Cuando Rebeca concibió, tuvo un embarazo violento. Isaac la ayudó poco, así que clamó al Señor en busca de respuestas, y él le habló: "Dos naciones están en tu vientre, y dos pueblos se separarán de tu cuerpo; y un pueblo será más fuerte que el otro, y el mayor servirá al menor" (Génesis 25:23). No hay ni un solo indicio en las Escrituras de que ella compartiera con su marido esta insólita profecía divina de que Jacob, el más joven, recibiría la bendición del primogénito. En la única mención del nombre de Rebeca fuera del Libro del Génesis, esa promesa sigue siendo exclusivamente suya. "Se le dijo: 'El mayor servirá al menor'" (Rom. 9:12). ¿Por qué no pudo decirle ni siquiera esta sorprendente palabra de Dios? ¿Por qué le resultaba tan difícil hablar con Isaac de cualquier cosa?
Los consejeros matrimoniales estiman que la mitad de sus casos tienen que ver con un marido silencioso. En algunos casos, como el de Isaac, puede ser realmente difícil para el marido hablar. Tal vez no piense muy profundamente y no tenga mucho que decir. Tal vez siempre ha sido callado y no sabe cómo comunicarse. En otros casos, un hombre normalmente comunicativo puede dejar de compartir cosas con su mujer porque se preocupa de otras cosas y no se da cuenta de lo importante que es hablar con ella. Si ella le insiste en ello, es posible que construya un manto protector de silencio a su alrededor y se retraiga aún más.

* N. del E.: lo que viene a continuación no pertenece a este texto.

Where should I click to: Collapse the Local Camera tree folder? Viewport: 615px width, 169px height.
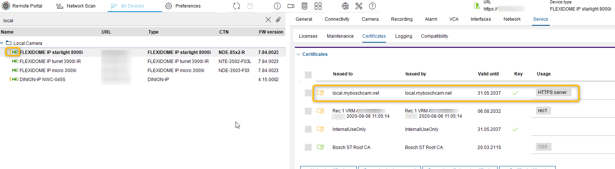point(2,43)
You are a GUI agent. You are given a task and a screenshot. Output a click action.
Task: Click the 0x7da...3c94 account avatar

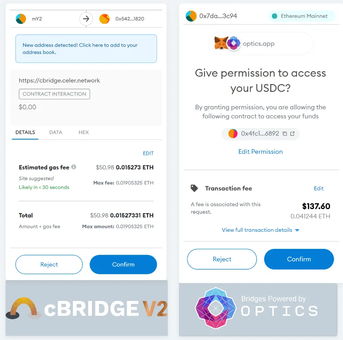(x=191, y=16)
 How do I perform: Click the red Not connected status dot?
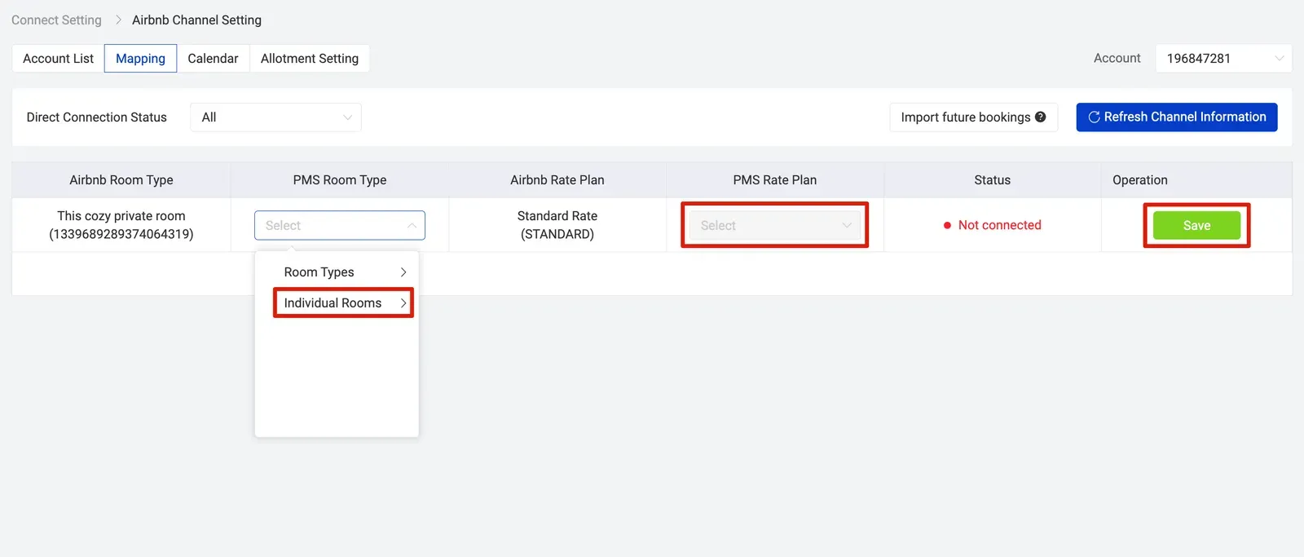click(x=945, y=225)
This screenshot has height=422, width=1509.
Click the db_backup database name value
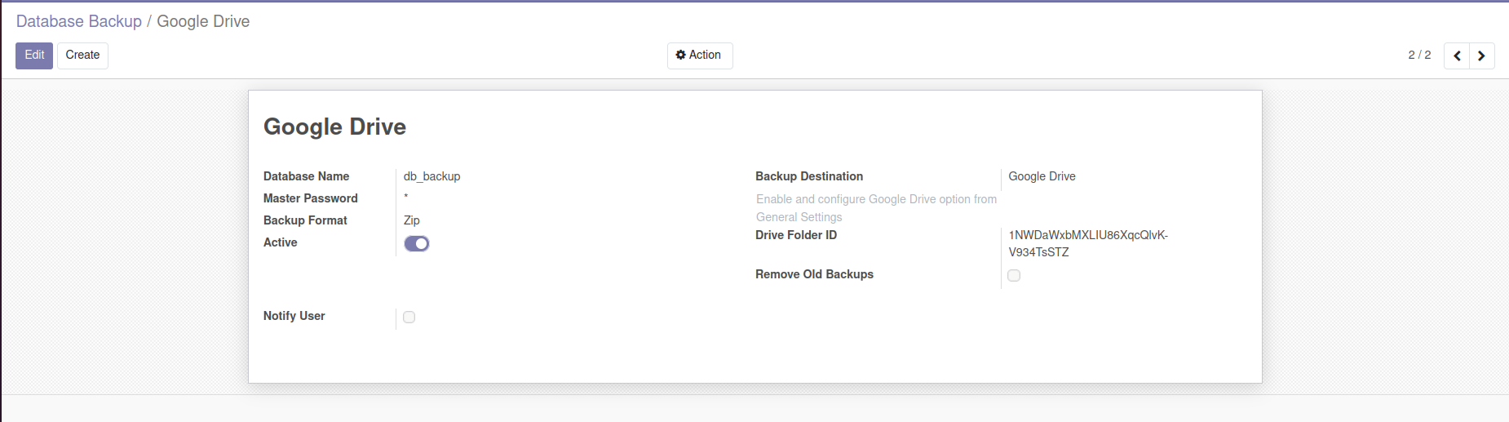(431, 176)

Pero sea cual sea la causa de su silencio, tiene que trabajar para comunicarse. Su mujer necesita esa comunión verbal y esa compañía. Dios la hizo así. Y Dios puede ayudar a un marido a mejorar en esta área si él quiere ser ayudado y busca esa ayuda desde arriba. Tanto si llega a ser un gran hablador como si no, puede aprender a ser un buen oyente. Su esposa necesita que él escuche con toda su atención, no con un oído en la televisión y otro en ella, sino con ambos oídos dirigidos hacia ella y bien abiertos. Eso puede ser todo lo que ella está pidiendo realmente. Hombres, ¡amad lo suficiente como para escuchar!
Puede haber algunos casos en los que el problema es inverso. Al marido le gusta hablar y a la mujer le cuesta comunicarse. Sea cual sea la situación en tu casa, puedes facilitar que tu pareja hable recordando algunos principios sencillos. En primer lugar, no presiones; deja que tu pareja elija el momento en que se sienta más libre para hablar. Acéptelo sin juzgarlo cuando exprese sus sentimientos y frustraciones. Cuando tengas que discrepar, hazlo con amabilidad y respeto, no con sarcasmo o condena. Intenta comprender a la otra persona en lugar de intentar sólo que te comprendan. No saques conclusiones precipitadas, sino que escúchale pacientemente. Y por supuesto, ¡no regañes! El regaño es el asesino de la comunicación número uno del mundo.